1.3 方法 手術前對患者病史進行詳細詢問,同時開展詳細體格檢查,仔細閱讀其X 線片、磁共振成像(MRI)、CT、神經肌電圖等檢查結果,明確其頸椎間盤突出的位置,確定穿刺部位,設計出穿刺點角度與方向。術區皮膚常規消毒后鋪無菌巾,選擇1%的利多卡因對其穿刺點開展浸潤麻醉,C 型臂X 線機引導下以責任節段椎間隙水平患側棘突外旁開1.5~2.0 cm 處為進針點,做10 mm 切口,穿刺定位,由后向前穿刺側塊,放入導針,逐級擴張軟組織,建立工作通道[3]。插入Joimax 椎間孔鏡至工作套管中,去除椎板及小關節突內側附著軟組織,顯露骨性結構,顯露小關節突內側Y 型關節復合體,鏡下環鋸沿上位椎板下緣切除部分骨質顯露黃韌帶,根據髓核突出情況決定切除小關節范圍,不應超過小關節突的50%,避免過度切除小關節突,導致術后節段不穩。切除黃韌帶,顯露硬膜囊、神經根及深層椎間隙。探查頸神經根的腋部及肩部,去除突出的髓核組織,充分松解神經根,皺縮成型纖維環,見硬膜囊復張,搏動良好,提示可以結束手術。手術后給予激素及脫水等常規藥物治療,定期切口換藥。
1.4 觀察指標及判定標準
1.4.1 疼痛評分[3]采用VAS 評價疼痛情況,0 分:無痛;1~3 分:疼痛較輕,處于可忍受范圍內;4~6 分:中度疼痛,機體感覺疼痛劇烈,忍受有限;7~10 分:重度疼痛,機體無法耐受。

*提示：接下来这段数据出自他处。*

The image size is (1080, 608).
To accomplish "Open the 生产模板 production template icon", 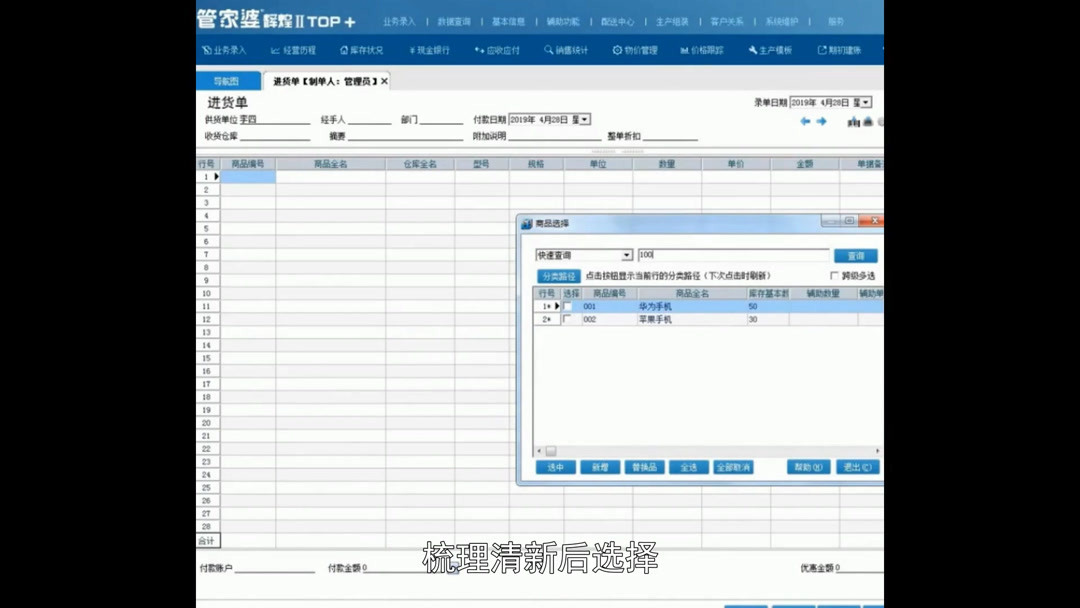I will (x=772, y=49).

1.4.2 JOA 評分[4]包含下肢運動功能、上肢運動功能、膀胱功能以及感覺共4 個部分,總分17 分,分數越低,說明功能障礙越嚴重。
1.4.3 改良Macnab 標準[5]優:臨床癥狀全部消失,恢復原本工作及生活;良:存在輕微癥狀,輕度活動受限,未影響到正常工作及生活;可:癥狀明顯減輕,但活動受限,已對正常工作及生活產生影響;差:癥狀無任何改善或者加重。優良率=(優+良)/總例數×100%。
1.4.4 不良反應。
1.5 統計學方法 采用SPSS18.0 統計學軟件對數據進行統計分析。計量資料以均數±標準差(±s)表示,采用t 檢驗;計數資料以率(%)表示,采用χ2檢驗。P<0.05 為差異具有統計學意義。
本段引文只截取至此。